When both "no evidence" and "insufficient evidence" points of error are raised in the court of civil appeals, the court should rule upon the "no evidence" point first. Calvert, "No Evidence" and "Insufficient Evidence" Points of Error, 38 Tex.L.Rev. 361, 369 (1960). The ruling of the court of civil appeals on the "no evidence" point is subject to review by the supreme court on application for writ of error. If the supreme court overrules the "no evidence" point, the judgment is reversed and the cause remanded to the court of civil appeals to consider and decide the "insufficient evidence" point. Stodghill v. Texas Employers Ins. Ass'n, 582 S.W.2d 102, 105 (Tex. 1979); see McClure v. Allied Stores of Texas, Inc., 608 S.W.2d 901, 905 (Tex. 1980); Custom Leasing, Inc. v. Texas Bank Trust Co., 491 S.W.2d 869, 872 (Tex. 1973). If the court of civil appeals sustains the point finding the evidence factually insufficient, it must reverse the judgment of the trial court and remand for new trial. E. g., Thoreson v. Thompson, 431 S.W.2d 341, 346 (Tex. 1968); C. H. Leavell Co. v. Vilbig Bros., Inc., 160 Tex. 600, 335 S.W.2d 211, 213 (1960); Woods v. Townsend, 144 Tex. 594, 192 S.W.2d 884, 886-87 (1946). See Tex.R.Civ.Pro. 434.
In the present case, the court of civil appeals held there was "no evidence" and "insufficient evidence" of total and permanent loss of use of the hand. Although we find there is some evidence to support the jury's verdict, we have no jurisdiction to review the sufficiency of the evidence. E. g., Maxey v. Texas Commerce Bank of Lubbock, 580 S.W.2d 340 (Tex. 1979); Hall v. Villarreal Dev. Corp., 522 S.W.2d 195 (Tex. 1975); Tippett v. Brannon, 493 S.W.2d 511 (Tex. 1971); Tex.Const. art. 5, § 6; Tex.Rev.Civ.Stat.Ann. art. 1820. Ordinarily, the court of civil appeals must remand the cause for new trial when the evidence is factually insufficient. In this case, the court modified the judgment of the trial court and affirmed, awarding compensation for total and permanent loss of use of the fingers. In the court of civil appeals, Glover requested that the court either affirm the judgment of the trial court or, alternatively, render judgment awarding him compensation for total and permanent loss of use of the fingers. In his application for writ of error, Glover prays that this court reverse the judgment of the court of civil appeals and render judgment as found in the trial court.
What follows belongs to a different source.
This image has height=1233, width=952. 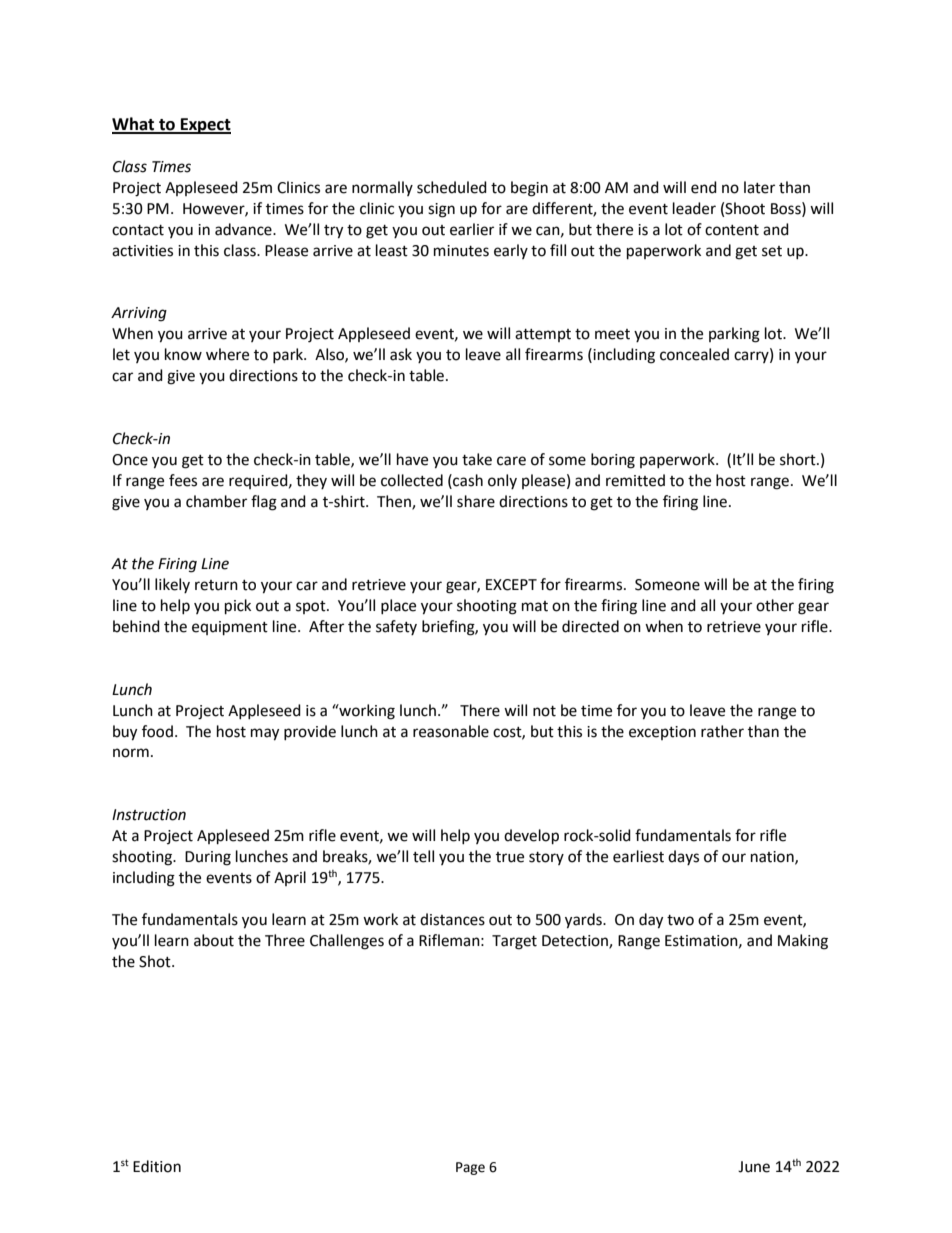 I want to click on During, so click(x=208, y=858).
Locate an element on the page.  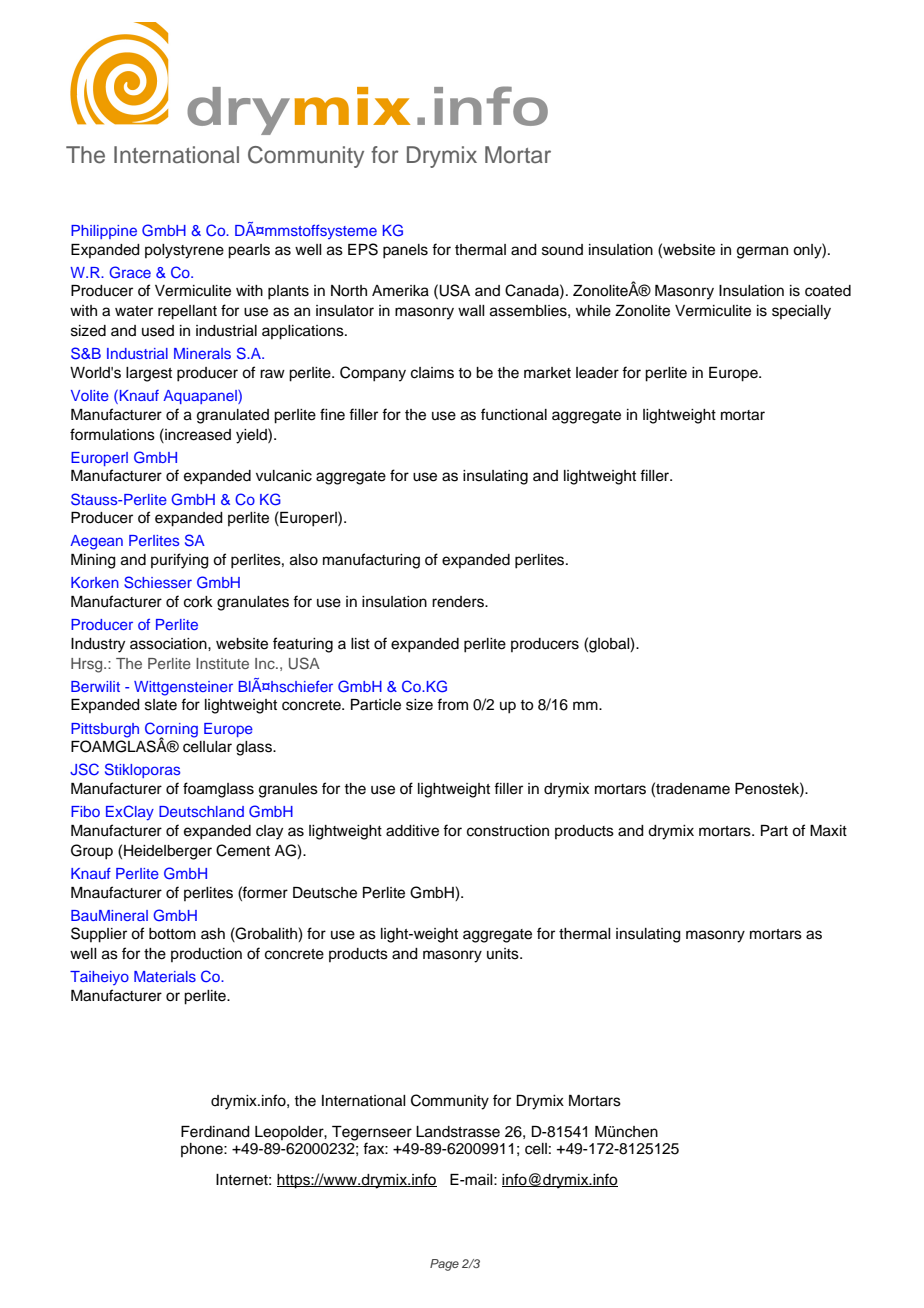
leader is located at coordinates (597, 373).
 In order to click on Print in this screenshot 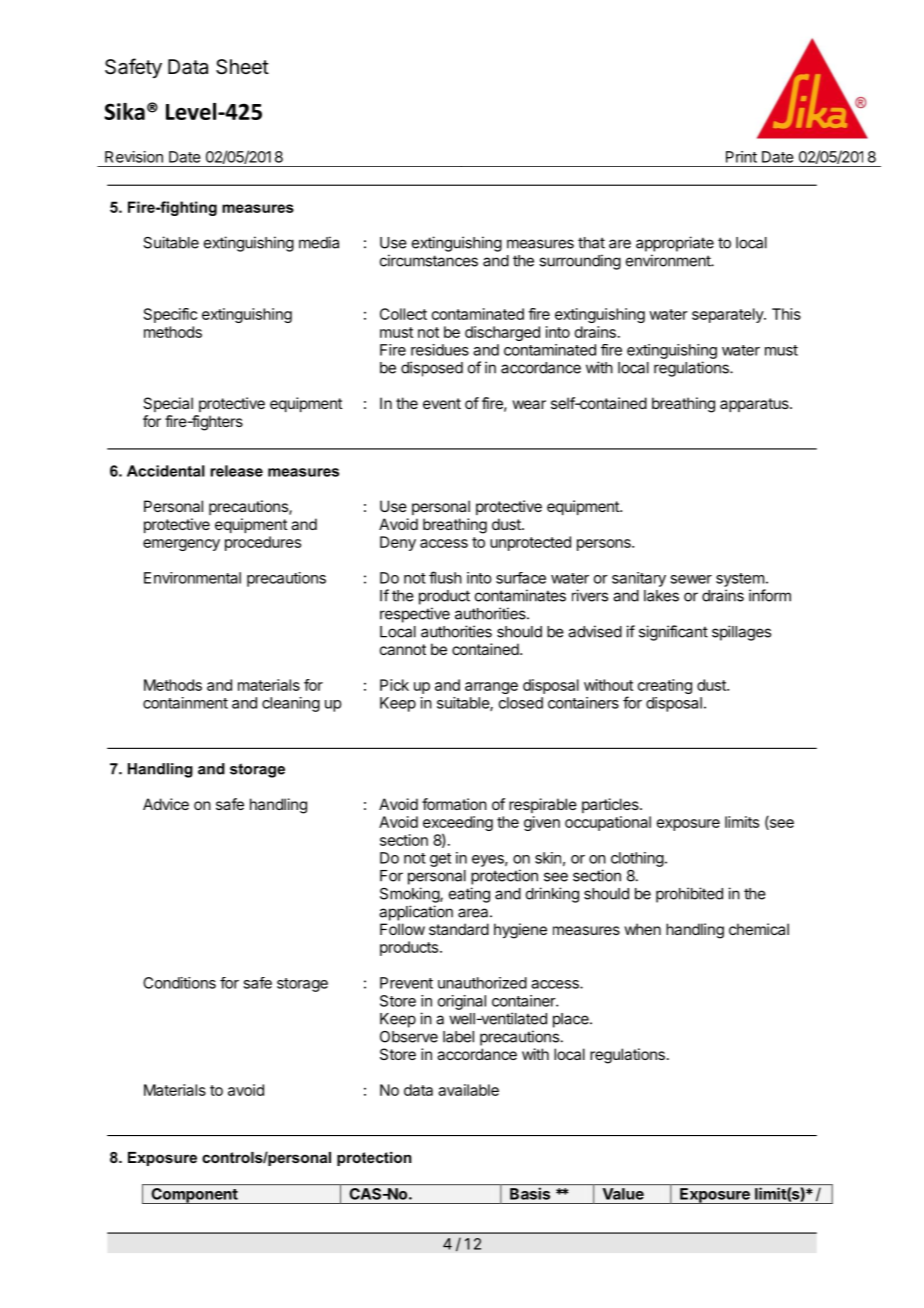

This we cannot do because of the insufficiency of evidence points. Alternatively, he prays that the cause not be remanded for new trial, but that the judgment of the court of civil appeals be affirmed. We view this as an express waiver of his right to a new trial.
Accordingly, our order granting the application for writ of error is set aside and the application for writ of error is refused, no reversible error.